Sun glare is considered an environmental cause of crashes, accounting for about 17 percent of 52,000 car crashes or 9,000 accidents that NHTSA studied. That’s more than caused by icy roads.
A study published in 2017 found that when looking over 20 years, bright sunlight alters perception and may cause drivers to travel at a faster speed. The risk of a life-threatening crash was 16% higher during bright sunlight compared to typical weather.
Remember that in the late fall and winter months, the glare from sunrise and sunset is more closely aligned to peak driving times.
Preventing Sun Glare Accidents
Knowing that sun glare can cause an accident, there are some steps you can take to minimize the chances of this happening.

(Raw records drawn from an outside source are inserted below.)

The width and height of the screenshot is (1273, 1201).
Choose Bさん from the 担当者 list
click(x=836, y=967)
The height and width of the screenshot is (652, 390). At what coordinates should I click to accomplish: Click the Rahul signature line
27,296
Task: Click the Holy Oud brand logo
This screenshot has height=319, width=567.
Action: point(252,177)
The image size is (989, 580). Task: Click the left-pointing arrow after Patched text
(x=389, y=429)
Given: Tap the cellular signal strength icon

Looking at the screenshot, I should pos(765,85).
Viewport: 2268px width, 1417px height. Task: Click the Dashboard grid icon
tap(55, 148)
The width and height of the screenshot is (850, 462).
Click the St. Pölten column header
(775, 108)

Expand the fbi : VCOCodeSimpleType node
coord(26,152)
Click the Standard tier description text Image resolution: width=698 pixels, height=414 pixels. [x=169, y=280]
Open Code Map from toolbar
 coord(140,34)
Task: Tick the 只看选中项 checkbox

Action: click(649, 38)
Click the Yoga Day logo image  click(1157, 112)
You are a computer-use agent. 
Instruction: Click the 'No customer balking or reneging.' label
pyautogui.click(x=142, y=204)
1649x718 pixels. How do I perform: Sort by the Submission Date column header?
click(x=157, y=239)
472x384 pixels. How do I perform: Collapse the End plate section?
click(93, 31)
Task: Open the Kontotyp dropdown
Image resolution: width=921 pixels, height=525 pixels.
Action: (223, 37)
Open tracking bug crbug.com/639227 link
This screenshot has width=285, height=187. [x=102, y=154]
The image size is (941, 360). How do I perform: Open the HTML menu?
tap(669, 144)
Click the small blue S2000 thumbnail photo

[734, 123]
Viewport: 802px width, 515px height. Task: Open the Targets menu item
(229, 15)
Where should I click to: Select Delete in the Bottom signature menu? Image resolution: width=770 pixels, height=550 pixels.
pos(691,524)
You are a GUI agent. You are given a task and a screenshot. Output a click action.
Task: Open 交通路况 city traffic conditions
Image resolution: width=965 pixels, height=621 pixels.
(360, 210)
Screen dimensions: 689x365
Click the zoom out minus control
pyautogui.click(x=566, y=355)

- Keep your windshield clean – A dirty windshield scatters the light, making it even more challenging to see. Keep your wiper fluid filled before you hit the road and bring paper towels to clean the glass if needed.
- Wear polarized sunglasses – To minimize glare.
- Slow down – Poor visibility means you need to slow way down in case you encounter something suddenly.
- Allow for the extra distance between cars – Increase the distance from the vehicle in front of you when visibility is limited. You want to be able to see their taillights if they brake abruptly.
- Keep your lights on – This allows the car behind you to see if you suddenly brake.
- Change your route – Avoid facing directly into the sun by changing the roads you take when the sun is low in the sky.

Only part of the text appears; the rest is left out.